[Collected data entries]
Start of Block

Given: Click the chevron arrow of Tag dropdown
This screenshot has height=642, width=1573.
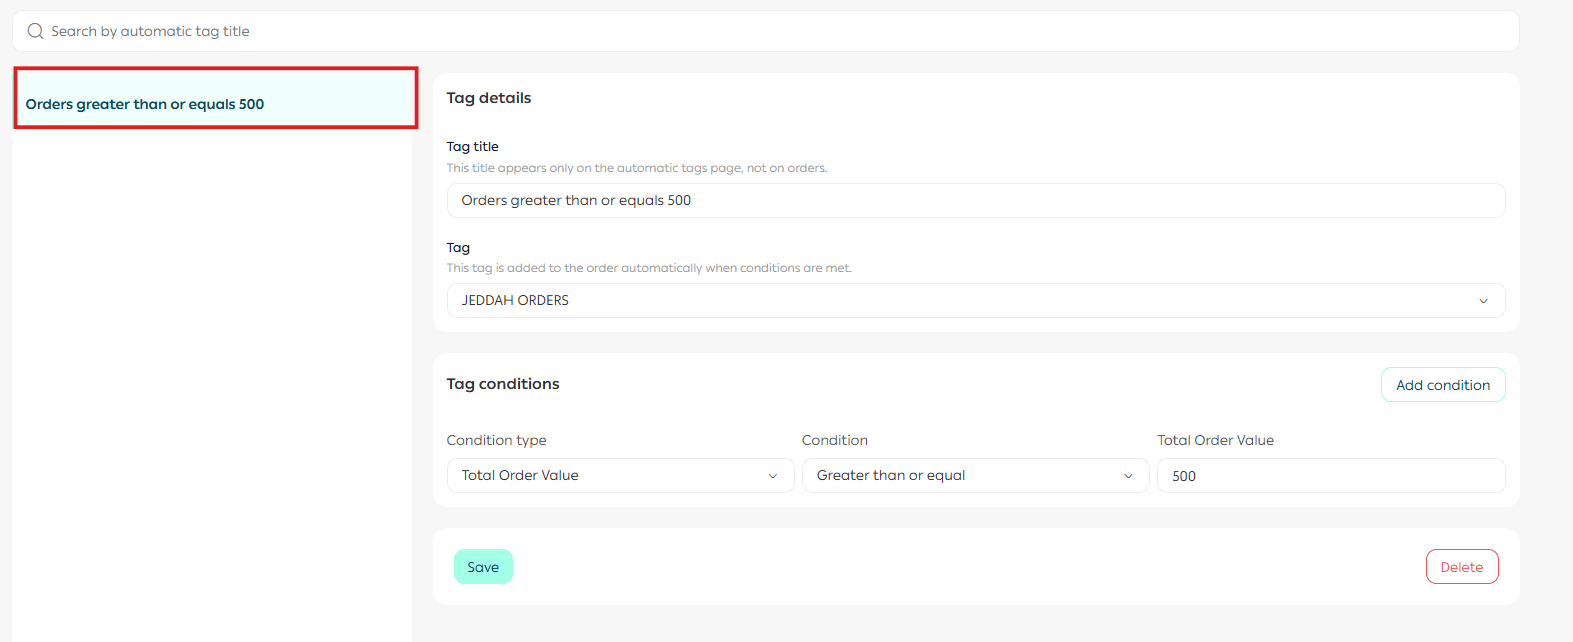Looking at the screenshot, I should (1483, 301).
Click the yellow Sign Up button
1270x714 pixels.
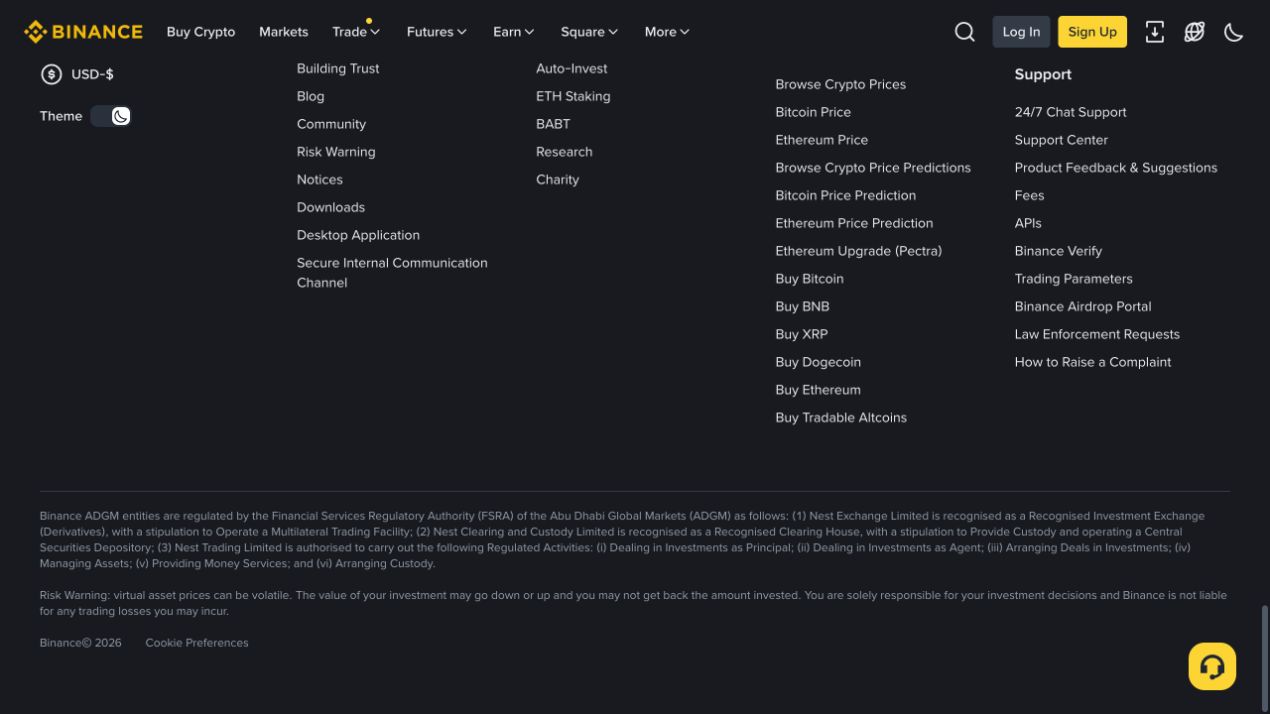tap(1092, 32)
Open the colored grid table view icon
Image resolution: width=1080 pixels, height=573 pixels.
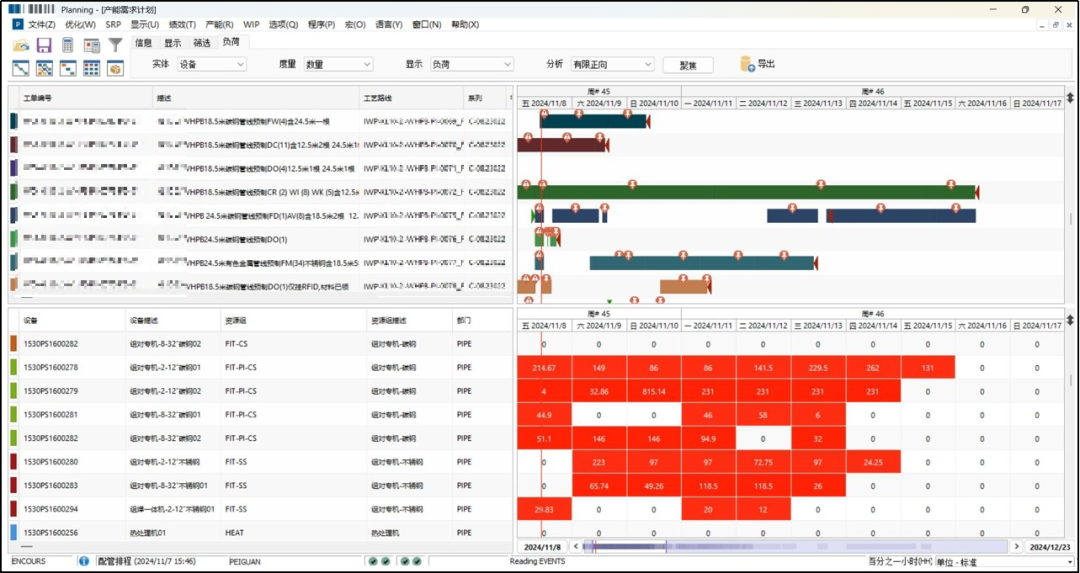[92, 68]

End of Block

## Exercise objective
Set the pictures aside and repeat only the lines from the one containing "1270x714 pixels." through the last line of the entries above, exactly as they stand.

## Output for this exercise
1270x714 pixels.
tap(1092, 32)
Open the colored grid table view icon
Image resolution: width=1080 pixels, height=573 pixels.
[92, 68]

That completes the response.